**WORK TO COMPLETE:** Output the lines of the listing below exactly, starting at the line containing "Where should I" and stopping after the last line, with any pictures dropped.

● ● ●

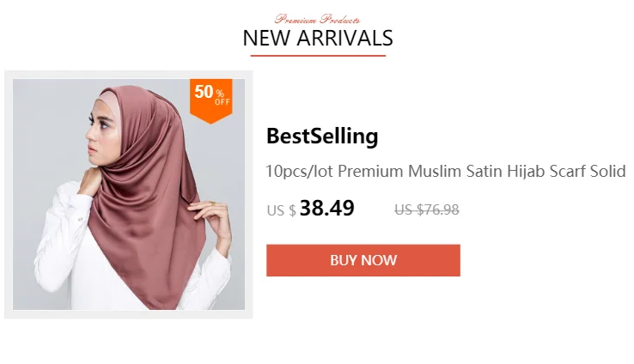Click the Premium Products script text
The image size is (634, 364).
click(x=317, y=19)
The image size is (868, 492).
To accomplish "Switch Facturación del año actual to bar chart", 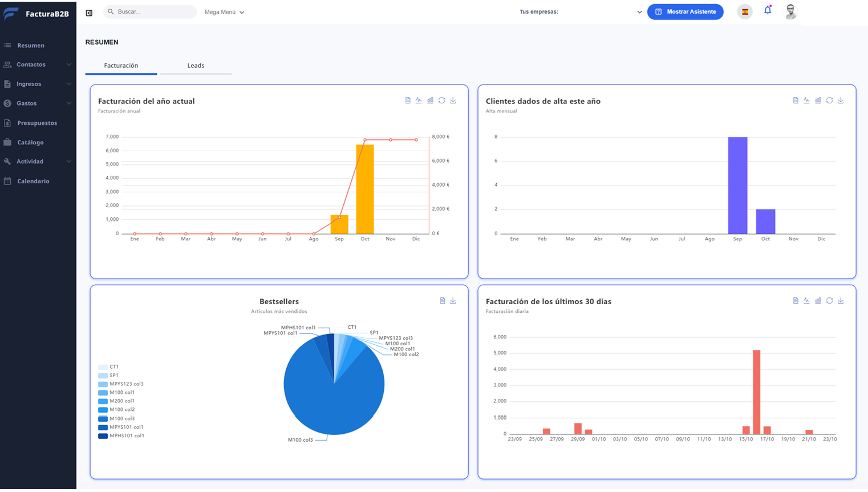I will pos(430,100).
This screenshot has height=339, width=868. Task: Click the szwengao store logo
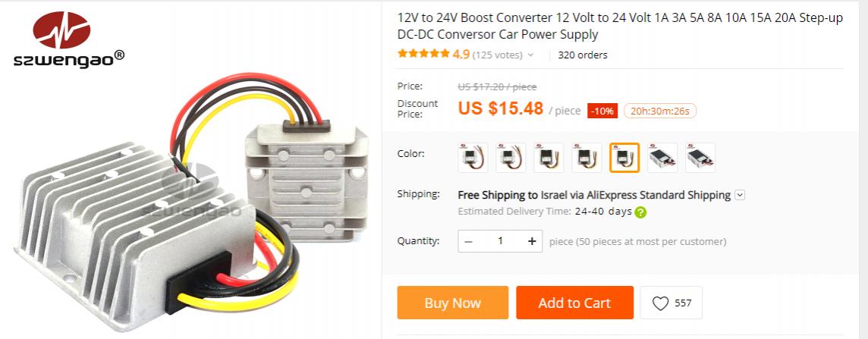[68, 40]
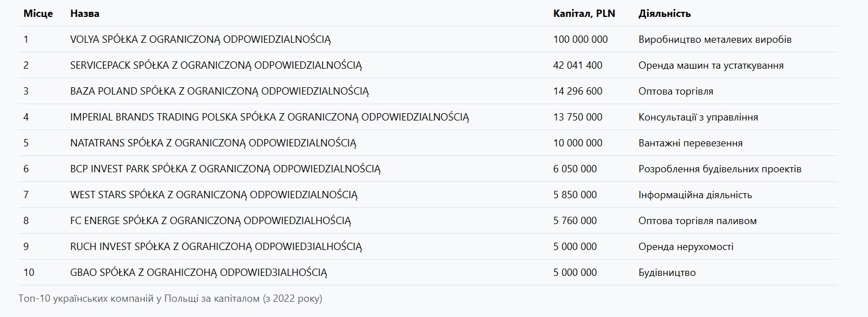Select the RUCH INVEST company name
This screenshot has width=868, height=317.
[x=216, y=247]
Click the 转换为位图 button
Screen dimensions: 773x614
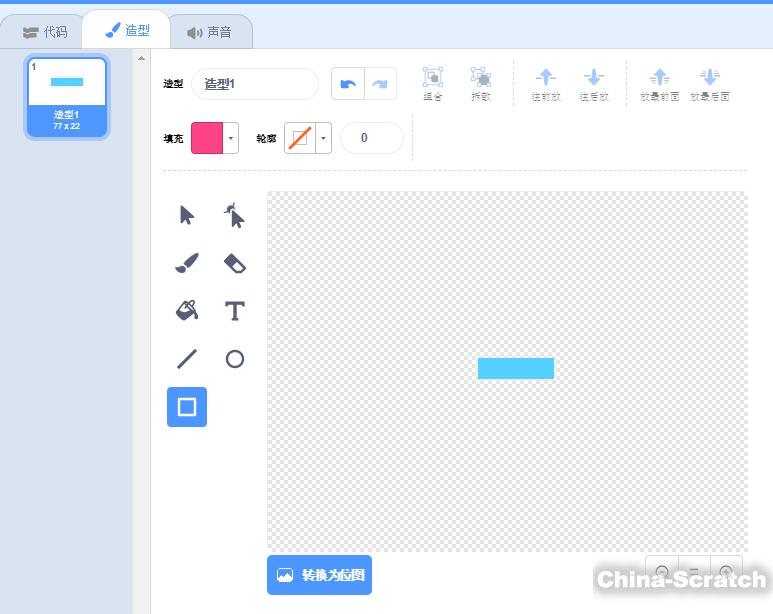[319, 575]
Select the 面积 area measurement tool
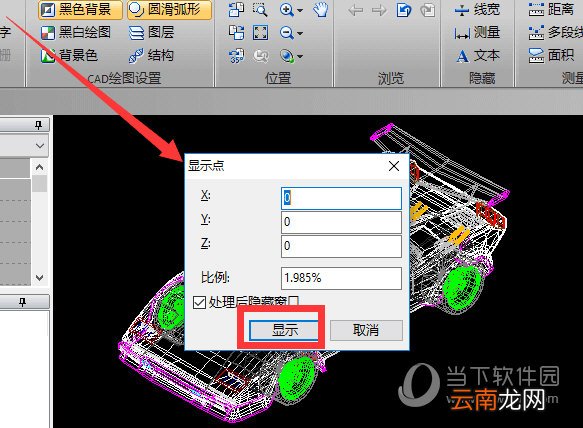Image resolution: width=583 pixels, height=428 pixels. 552,56
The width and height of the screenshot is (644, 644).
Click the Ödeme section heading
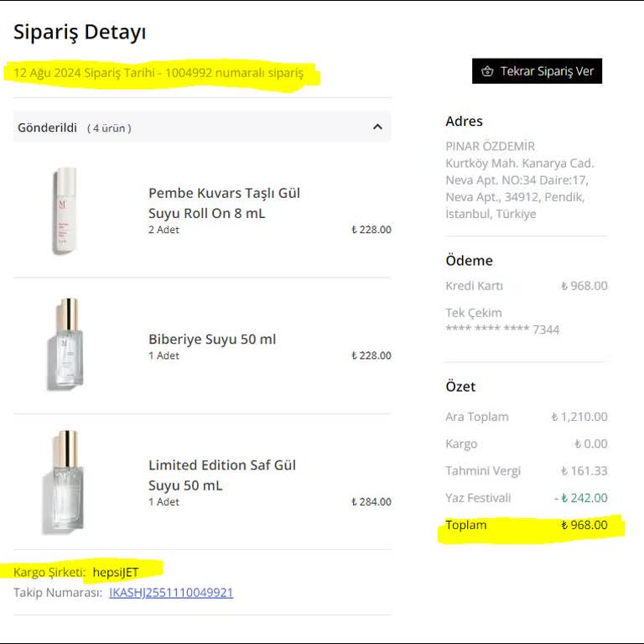pyautogui.click(x=469, y=261)
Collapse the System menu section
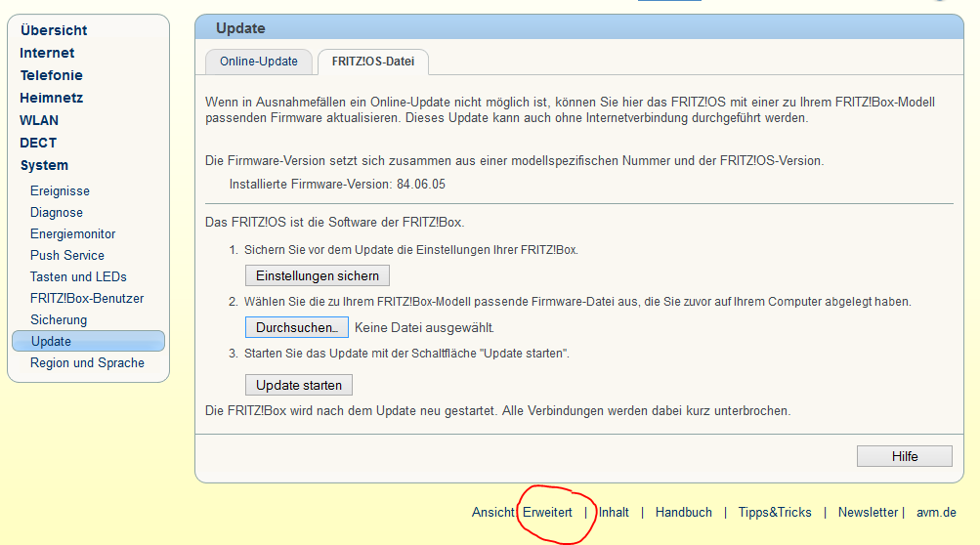 44,165
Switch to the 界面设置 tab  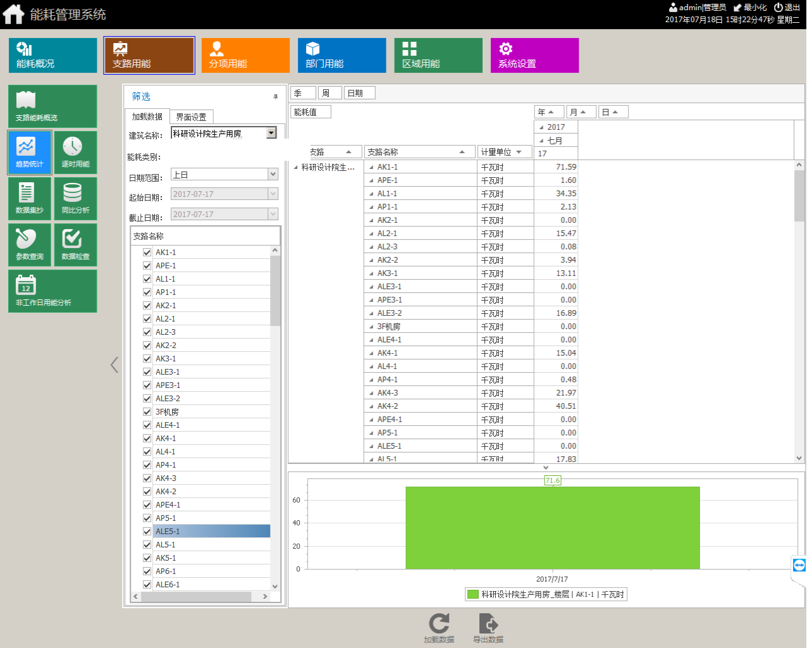pyautogui.click(x=191, y=117)
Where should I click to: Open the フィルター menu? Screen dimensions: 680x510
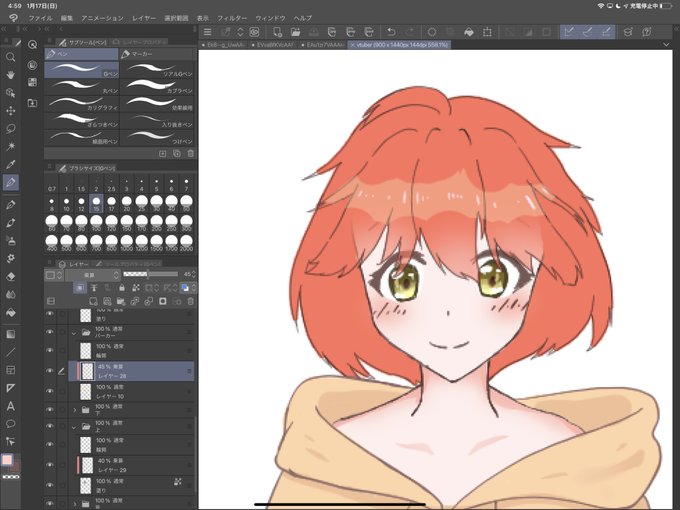[232, 18]
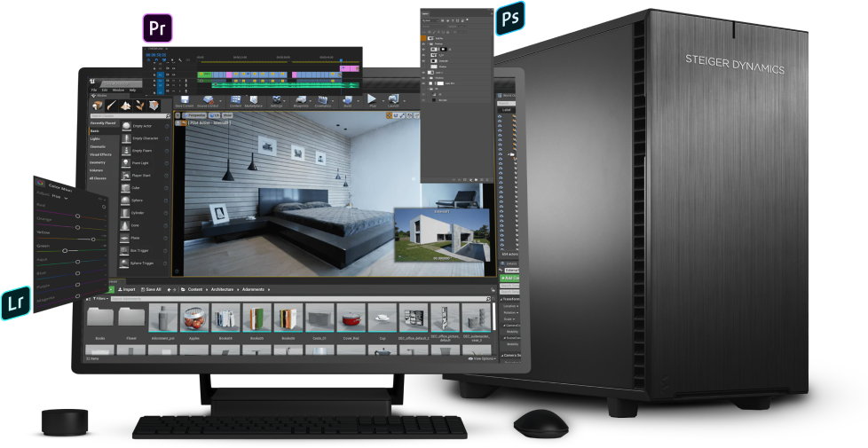Click the Launch toolbar icon
This screenshot has height=448, width=868.
coord(395,101)
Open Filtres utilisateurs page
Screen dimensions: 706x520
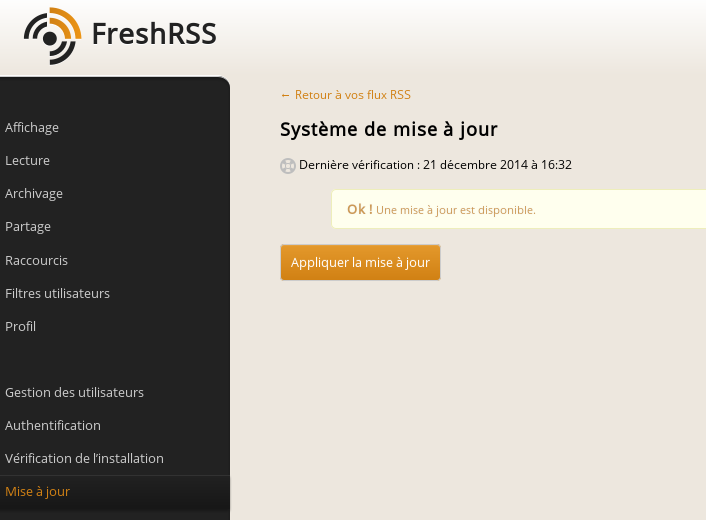[x=115, y=294]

● ● ●

**RESULT OF THIS TASK:**
Where should I click to: Open the フィルター menu? Screen dimensions: 680x510
[232, 18]
Click the Launch toolbar icon
This screenshot has height=448, width=868.
coord(395,101)
Open Filtres utilisateurs page
Screen dimensions: 706x520
[x=115, y=294]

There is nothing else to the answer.